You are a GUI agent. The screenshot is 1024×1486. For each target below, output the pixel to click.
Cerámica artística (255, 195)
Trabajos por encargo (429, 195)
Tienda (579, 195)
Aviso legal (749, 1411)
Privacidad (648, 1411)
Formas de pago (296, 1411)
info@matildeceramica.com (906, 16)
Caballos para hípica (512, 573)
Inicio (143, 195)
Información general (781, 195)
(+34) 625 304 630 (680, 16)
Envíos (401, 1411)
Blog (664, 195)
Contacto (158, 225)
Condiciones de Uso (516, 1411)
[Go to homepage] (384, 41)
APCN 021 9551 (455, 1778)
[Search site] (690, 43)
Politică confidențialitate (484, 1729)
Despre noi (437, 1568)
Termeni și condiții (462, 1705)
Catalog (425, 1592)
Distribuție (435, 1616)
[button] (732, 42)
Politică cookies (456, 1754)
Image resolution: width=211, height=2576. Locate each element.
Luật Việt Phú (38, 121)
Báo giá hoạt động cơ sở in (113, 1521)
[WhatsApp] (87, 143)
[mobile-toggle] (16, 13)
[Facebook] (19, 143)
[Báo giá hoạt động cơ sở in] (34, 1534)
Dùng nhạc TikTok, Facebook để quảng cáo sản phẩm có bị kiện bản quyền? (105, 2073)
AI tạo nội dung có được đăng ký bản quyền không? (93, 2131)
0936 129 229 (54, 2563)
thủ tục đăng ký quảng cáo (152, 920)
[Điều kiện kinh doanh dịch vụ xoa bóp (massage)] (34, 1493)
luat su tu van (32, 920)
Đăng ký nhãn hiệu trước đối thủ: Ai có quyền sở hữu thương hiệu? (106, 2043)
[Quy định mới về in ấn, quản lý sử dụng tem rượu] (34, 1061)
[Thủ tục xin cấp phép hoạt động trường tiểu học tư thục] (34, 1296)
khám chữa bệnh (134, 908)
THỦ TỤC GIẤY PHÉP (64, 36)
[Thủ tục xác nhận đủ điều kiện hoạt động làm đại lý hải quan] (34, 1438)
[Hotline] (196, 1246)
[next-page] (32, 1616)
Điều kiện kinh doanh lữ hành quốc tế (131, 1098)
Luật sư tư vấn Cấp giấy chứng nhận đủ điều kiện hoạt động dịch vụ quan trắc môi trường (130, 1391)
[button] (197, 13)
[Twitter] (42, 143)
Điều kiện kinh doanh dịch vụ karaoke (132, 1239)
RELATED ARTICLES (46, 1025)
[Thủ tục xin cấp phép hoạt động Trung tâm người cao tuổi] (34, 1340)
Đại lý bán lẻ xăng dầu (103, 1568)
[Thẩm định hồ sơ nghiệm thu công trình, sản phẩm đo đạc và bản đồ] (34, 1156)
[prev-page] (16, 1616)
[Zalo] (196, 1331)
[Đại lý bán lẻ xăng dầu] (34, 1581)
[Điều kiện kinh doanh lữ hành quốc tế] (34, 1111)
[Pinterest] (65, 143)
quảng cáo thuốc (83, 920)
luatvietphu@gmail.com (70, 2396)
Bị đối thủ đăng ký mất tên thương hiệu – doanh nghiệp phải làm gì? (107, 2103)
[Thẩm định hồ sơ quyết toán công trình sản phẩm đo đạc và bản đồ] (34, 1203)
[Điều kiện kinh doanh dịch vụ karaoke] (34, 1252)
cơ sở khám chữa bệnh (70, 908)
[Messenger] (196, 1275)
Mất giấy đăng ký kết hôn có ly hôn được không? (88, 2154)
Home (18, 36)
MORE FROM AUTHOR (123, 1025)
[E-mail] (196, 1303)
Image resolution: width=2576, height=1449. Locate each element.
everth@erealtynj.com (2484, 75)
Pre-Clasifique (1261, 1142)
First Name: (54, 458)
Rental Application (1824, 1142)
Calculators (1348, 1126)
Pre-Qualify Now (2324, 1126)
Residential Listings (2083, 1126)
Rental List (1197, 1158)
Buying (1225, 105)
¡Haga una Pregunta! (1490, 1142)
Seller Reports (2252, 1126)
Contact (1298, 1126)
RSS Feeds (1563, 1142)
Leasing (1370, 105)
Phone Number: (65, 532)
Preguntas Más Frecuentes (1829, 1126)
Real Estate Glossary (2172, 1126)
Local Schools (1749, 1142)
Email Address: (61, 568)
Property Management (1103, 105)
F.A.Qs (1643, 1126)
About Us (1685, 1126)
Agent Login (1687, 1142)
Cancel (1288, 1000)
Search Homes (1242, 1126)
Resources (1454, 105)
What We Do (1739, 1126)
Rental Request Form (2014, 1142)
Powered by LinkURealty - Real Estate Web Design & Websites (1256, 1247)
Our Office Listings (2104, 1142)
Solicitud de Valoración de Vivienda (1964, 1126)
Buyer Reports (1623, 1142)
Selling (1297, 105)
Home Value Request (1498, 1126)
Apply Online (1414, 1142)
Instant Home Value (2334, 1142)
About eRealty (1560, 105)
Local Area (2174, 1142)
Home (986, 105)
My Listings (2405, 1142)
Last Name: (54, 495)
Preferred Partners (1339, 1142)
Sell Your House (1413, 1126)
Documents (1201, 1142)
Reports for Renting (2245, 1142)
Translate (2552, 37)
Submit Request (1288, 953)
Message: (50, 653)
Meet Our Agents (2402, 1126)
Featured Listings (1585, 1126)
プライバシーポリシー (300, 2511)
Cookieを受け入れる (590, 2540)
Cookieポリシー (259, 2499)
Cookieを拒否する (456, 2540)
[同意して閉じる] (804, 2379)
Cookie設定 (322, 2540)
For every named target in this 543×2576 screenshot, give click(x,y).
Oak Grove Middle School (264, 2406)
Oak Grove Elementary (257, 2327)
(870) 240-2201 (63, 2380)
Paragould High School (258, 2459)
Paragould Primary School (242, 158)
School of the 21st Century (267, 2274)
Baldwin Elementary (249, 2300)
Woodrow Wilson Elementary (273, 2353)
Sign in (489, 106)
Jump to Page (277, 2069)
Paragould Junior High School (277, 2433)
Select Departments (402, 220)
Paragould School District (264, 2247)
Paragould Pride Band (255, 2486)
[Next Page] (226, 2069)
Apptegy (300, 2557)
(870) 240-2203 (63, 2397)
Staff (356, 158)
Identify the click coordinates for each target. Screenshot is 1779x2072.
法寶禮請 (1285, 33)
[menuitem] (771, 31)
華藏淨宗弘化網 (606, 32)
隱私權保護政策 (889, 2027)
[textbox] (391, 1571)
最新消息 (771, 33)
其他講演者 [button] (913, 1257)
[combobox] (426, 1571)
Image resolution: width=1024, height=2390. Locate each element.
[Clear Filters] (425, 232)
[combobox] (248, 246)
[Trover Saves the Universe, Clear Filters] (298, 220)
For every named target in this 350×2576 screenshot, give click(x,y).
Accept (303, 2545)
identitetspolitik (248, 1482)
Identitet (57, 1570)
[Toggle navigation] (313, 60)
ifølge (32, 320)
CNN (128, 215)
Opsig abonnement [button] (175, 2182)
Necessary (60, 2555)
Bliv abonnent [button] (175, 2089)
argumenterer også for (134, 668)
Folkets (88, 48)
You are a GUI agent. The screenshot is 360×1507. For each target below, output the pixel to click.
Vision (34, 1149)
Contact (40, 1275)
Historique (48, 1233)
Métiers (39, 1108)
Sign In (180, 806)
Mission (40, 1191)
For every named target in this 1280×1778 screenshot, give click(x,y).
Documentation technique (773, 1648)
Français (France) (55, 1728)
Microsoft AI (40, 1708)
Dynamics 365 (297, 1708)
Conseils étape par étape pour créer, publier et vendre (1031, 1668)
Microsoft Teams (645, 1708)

---

Beginning with the very first line of the records above, please retype each line through the one that has "thủ tục đăng ký quảng cáo (152, 920)", and add nothing.

You are a GUI agent. The screenshot is 1024×1486. For each target below, output the pixel to click.
Cerámica artística (255, 195)
Trabajos por encargo (429, 195)
Tienda (579, 195)
Aviso legal (749, 1411)
Privacidad (648, 1411)
Formas de pago (296, 1411)
info@matildeceramica.com (906, 16)
Caballos para hípica (512, 573)
Inicio (143, 195)
Información general (781, 195)
(+34) 625 304 630 (680, 16)
Envíos (401, 1411)
Blog (664, 195)
Contacto (158, 225)
Condiciones de Uso (516, 1411)
[Go to homepage] (384, 41)
APCN 021 9551 (455, 1778)
[Search site] (690, 43)
Politică confidențialitate (484, 1729)
Despre noi (437, 1568)
Termeni și condiții (462, 1705)
Catalog (425, 1592)
Distribuție (435, 1616)
[button] (732, 42)
Politică cookies (456, 1754)
Image resolution: width=211, height=2576. Locate each element.
Luật Việt Phú (38, 121)
Báo giá hoạt động cơ sở in (113, 1521)
[WhatsApp] (87, 143)
[mobile-toggle] (16, 13)
[Facebook] (19, 143)
[Báo giá hoạt động cơ sở in] (34, 1534)
Dùng nhạc TikTok, Facebook để quảng cáo sản phẩm có bị kiện bản quyền? (105, 2073)
AI tạo nội dung có được đăng ký bản quyền không? (93, 2131)
0936 129 229 (54, 2563)
thủ tục đăng ký quảng cáo (152, 920)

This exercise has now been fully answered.